Creating Text Visualizations with Wikipedia Data

Taylor Arnold

This document shows the updated version 3 of the package, now available on CRAN

Grabbing the data

We start by using the MediaWiki API to grab page data from Wikipedia. We will wrap this up into a small function for re-use later, and start by looking at the English page for oenguins. The code converts the JSON data into XML data and takes only text within the body of the article.

grab_wiki <- function(lang, page) {
  url <- sprintf(
    "https://%s.wikipedia.org/w/api.php?action=parse&format=json&page=%s",
    lang,
    page)
  page_json <- jsonlite::fromJSON(url)$parse$text$"*"
  page_xml <- xml2::read_xml(page_json, asText=TRUE)
  page_text <- xml_text(xml_find_all(page_xml, "//div/p"))

  page_text <- stri_replace_all(page_text, "", regex="\\[[0-9]+\\]")
  page_text <- stri_replace_all(page_text, " ", regex="\n")
  page_text <- stri_replace_all(page_text, " ", regex="[ ]+")
  page_text <- page_text[stri_length(page_text) > 10]

  return(page_text)
}

penguin <- grab_wiki("en", "penguin")
penguin[1:10] # just show the first 10 paragraphs
##  [1] "Penguins (order Sphenisciformes, family Spheniscidae) are a group of aquatic flightless birds. They live almost exclusively in the Southern Hemisphere, with only one species, the Galapagos penguin, found north of the equator. Highly adapted for life in the water, penguins have countershaded dark and white plumage, and their wings have evolved into flippers. Most penguins feed on krill, fish, squid and other forms of sea life which they catch while swimming underwater.
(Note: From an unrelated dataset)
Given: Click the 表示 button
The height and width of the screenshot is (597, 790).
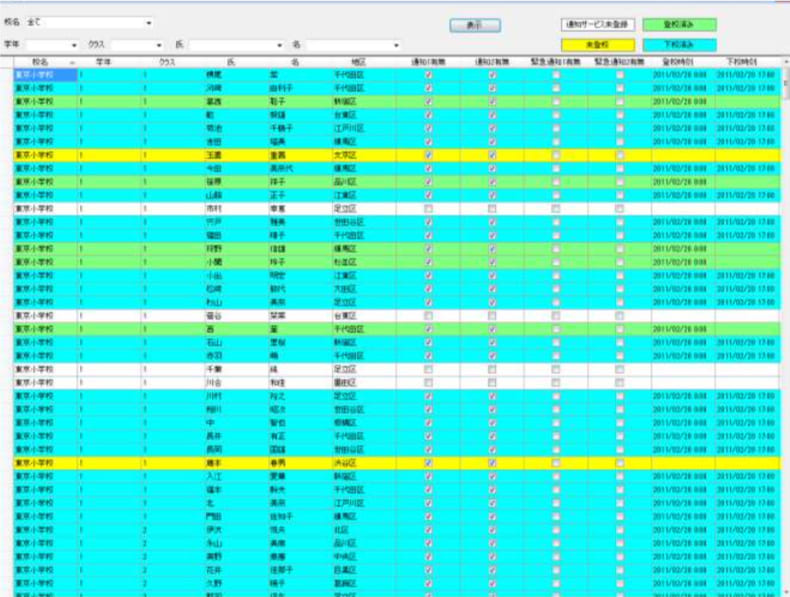Looking at the screenshot, I should point(475,26).
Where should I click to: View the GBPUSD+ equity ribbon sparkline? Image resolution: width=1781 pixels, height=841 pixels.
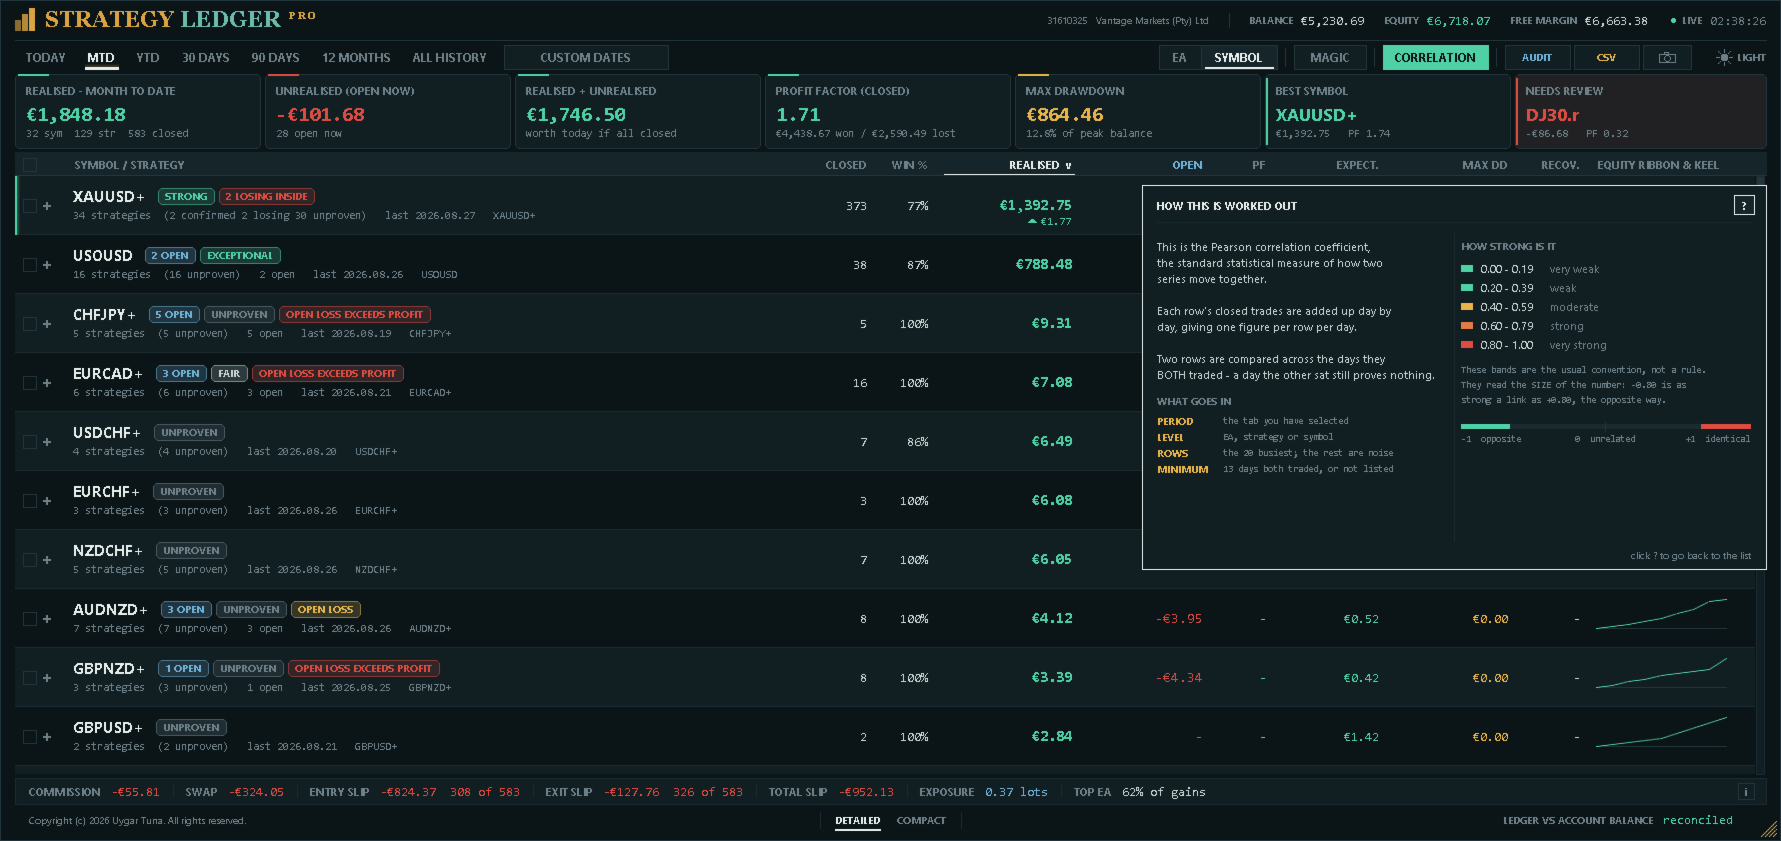[1661, 732]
They spend roughly half of their lives on land and the other half in the sea. "                                                                                                                                                                                                                                                                                                               
##  [2] "Although almost all penguin species are native to the Southern Hemisphere, they are not found only in cold climates, such as Antarctica. In fact, only a few species of penguin live so far south. Several species are found in the temperate zone, and one species, the Galápagos penguin, lives near the equator. "                                                                                                                                                                                                                                                                                                                                                                                                                                                                                                                                                                  
##  [3] "The largest living species is the emperor penguin (Aptenodytes forsteri): on average, adults are about 1.1 m (3 ft 7 in) tall and weigh 35 kg (77 lb). The smallest penguin species is the little blue penguin (Eudyptula minor), also known as the fairy penguin, which stands around 40 cm (16 in) tall and weighs 1 kg (2.2 lb). Among extant penguins, larger penguins inhabit colder regions, while smaller penguins are generally found in temperate or even tropical climates (see also Bergmann's rule). Some prehistoric species attained enormous sizes, becoming as tall or as heavy as an adult human. These were not restricted to Antarctic regions; on the contrary, subantarctic regions harboured high diversity, and at least one giant penguin occurred in a region around 2,000 km south of the equator 35 mya, in a climate decidedly warmer than today.[which?] "
##  [4] "The word penguin first appears in the 16th century as a synonym for great auk. When European explorers discovered what are today known as penguins in the Southern Hemisphere, they noticed their similar appearance to the great auk of the Northern Hemisphere, and named them after this bird, although they are not closely related. "                                                                                                                                                                                                                                                                                                                                                                                                                                                                                                                                             
##  [5] "The etymology of the word penguin is still debated. The English word is not apparently of French, Breton or Spanish origin (the latter two are attributed to the French word pingouin \"auk\"), but first appears in English or Dutch. "                                                                                                                                                                                                                                                                                                                                                                                                                                                                                                                                                                                                                                               
##  [6] "Some dictionaries suggest a derivation from Welsh pen, \"head\" and gwyn, \"white\", including the Oxford English Dictionary, the American Heritage Dictionary, the Century Dictionary and Merriam-Webster, on the basis that the name was originally applied to the great auk, either because it was found on White Head Island (Welsh: Pen Gwyn) in Newfoundland, or because it had white circles around its eyes (though the head was black). "                                                                                                                                                                                                                                                                                                                                                                                                                                     
##  [7] "An alternative etymology links the word to Latin pinguis, which means \"fat\" or \"oil\". Support for this etymology can be found in the alternative Germanic word for penguin, Fettgans or \"fat-goose\", and the related Dutch word vetgans. "                                                                                                                                                                                                                                                                                                                                                                                                                                                                                                                                                                                                                                       
##  [8] "Adult male penguins are called cocks, females hens; a group of penguins on land is a waddle, and a similar group in the water is a raft. "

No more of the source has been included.